(Record extracts):
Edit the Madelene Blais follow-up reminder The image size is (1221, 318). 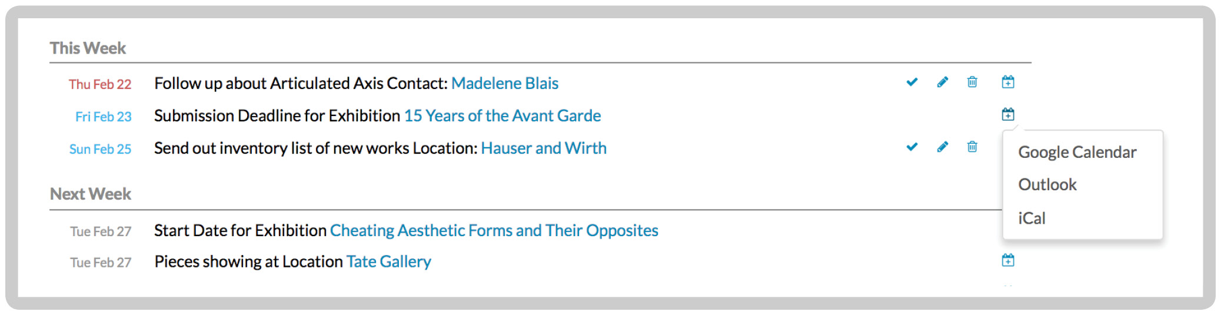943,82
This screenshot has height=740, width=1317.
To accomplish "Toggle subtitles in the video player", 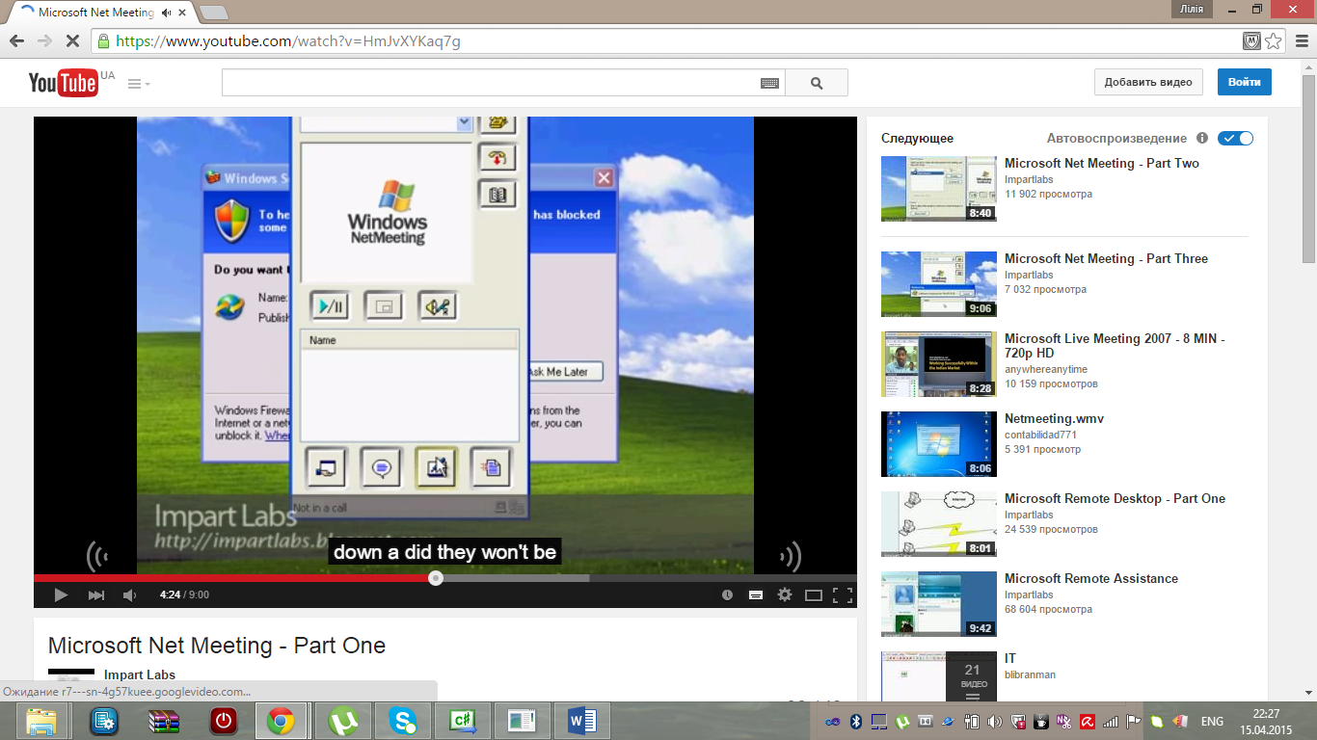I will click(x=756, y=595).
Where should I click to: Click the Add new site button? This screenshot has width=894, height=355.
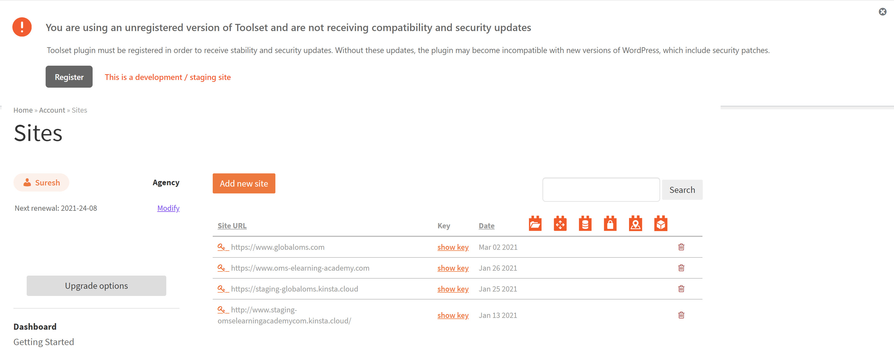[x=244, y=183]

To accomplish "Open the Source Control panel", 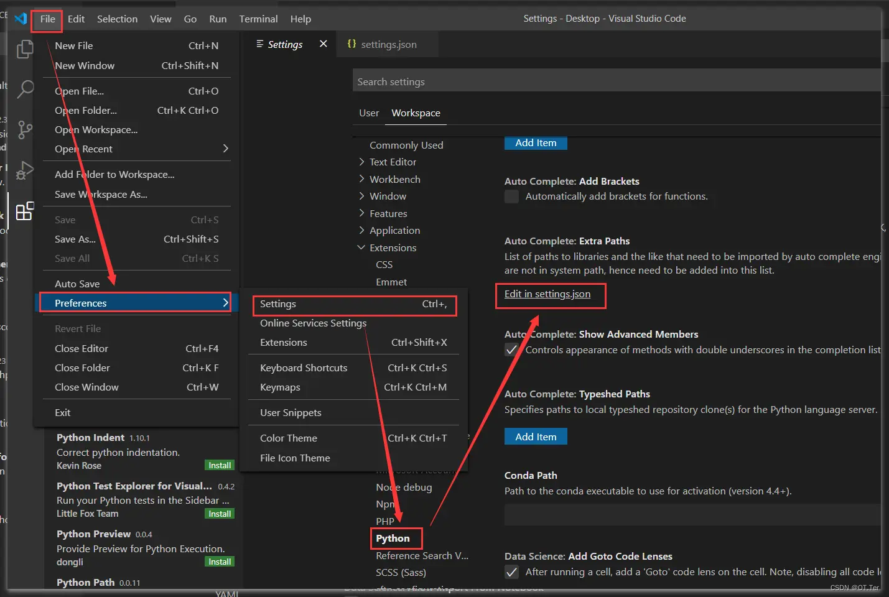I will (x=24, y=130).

(What is required):
Please gather every line above that contains the word "This" and copy each one out in full.

(Task solution):
This screenshot has height=740, width=1317.
Where should I click to: Click the Add new site button? This screenshot has width=894, height=355.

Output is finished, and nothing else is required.